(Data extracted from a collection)
+ + +

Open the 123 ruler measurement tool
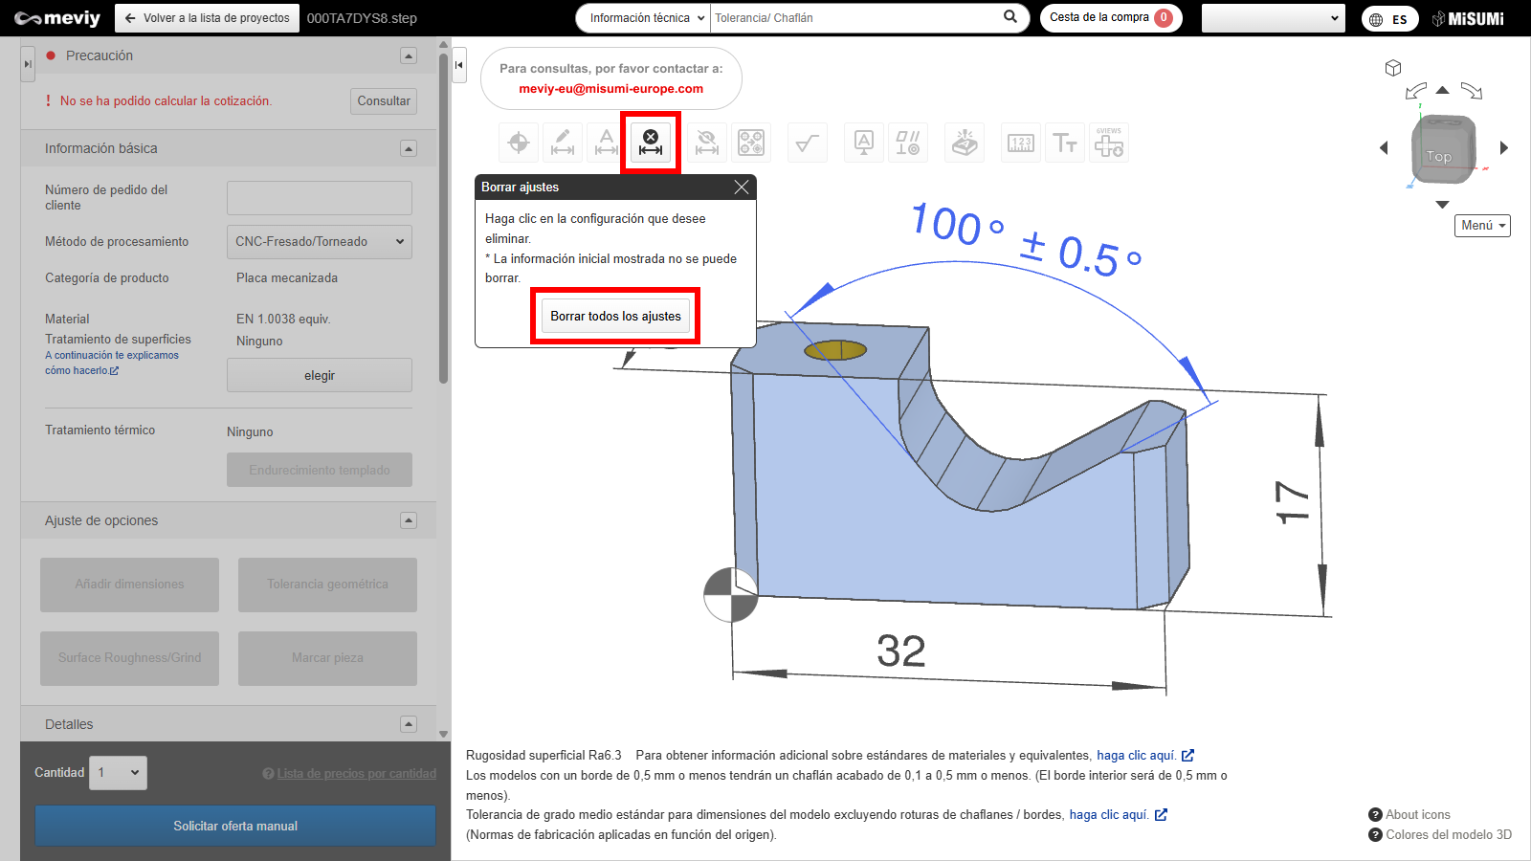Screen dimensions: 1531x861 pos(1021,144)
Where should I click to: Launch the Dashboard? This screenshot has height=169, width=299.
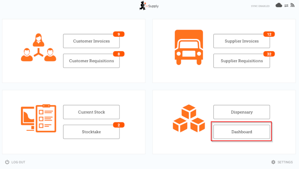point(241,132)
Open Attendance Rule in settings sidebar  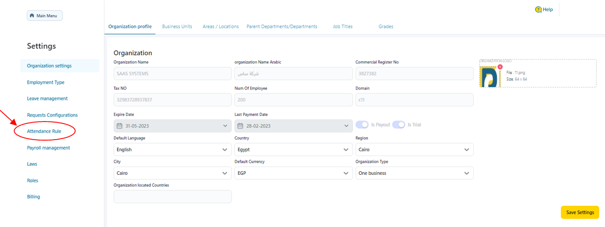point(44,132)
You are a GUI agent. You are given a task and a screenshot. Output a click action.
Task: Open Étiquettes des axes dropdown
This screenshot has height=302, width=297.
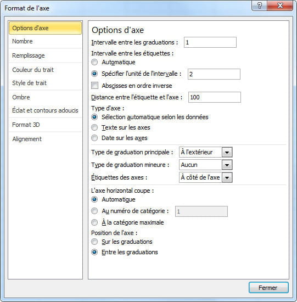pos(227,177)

+ + +

> [Instructions to follow]: Reproduce, exactly and with no pictures, the lines from the line containing "Task: Open Étiquettes des axes dropdown" through the closing line of the data above, keeping both ends.

> [Solution to this problem]:
Task: Open Étiquettes des axes dropdown
This screenshot has height=302, width=297.
pos(227,177)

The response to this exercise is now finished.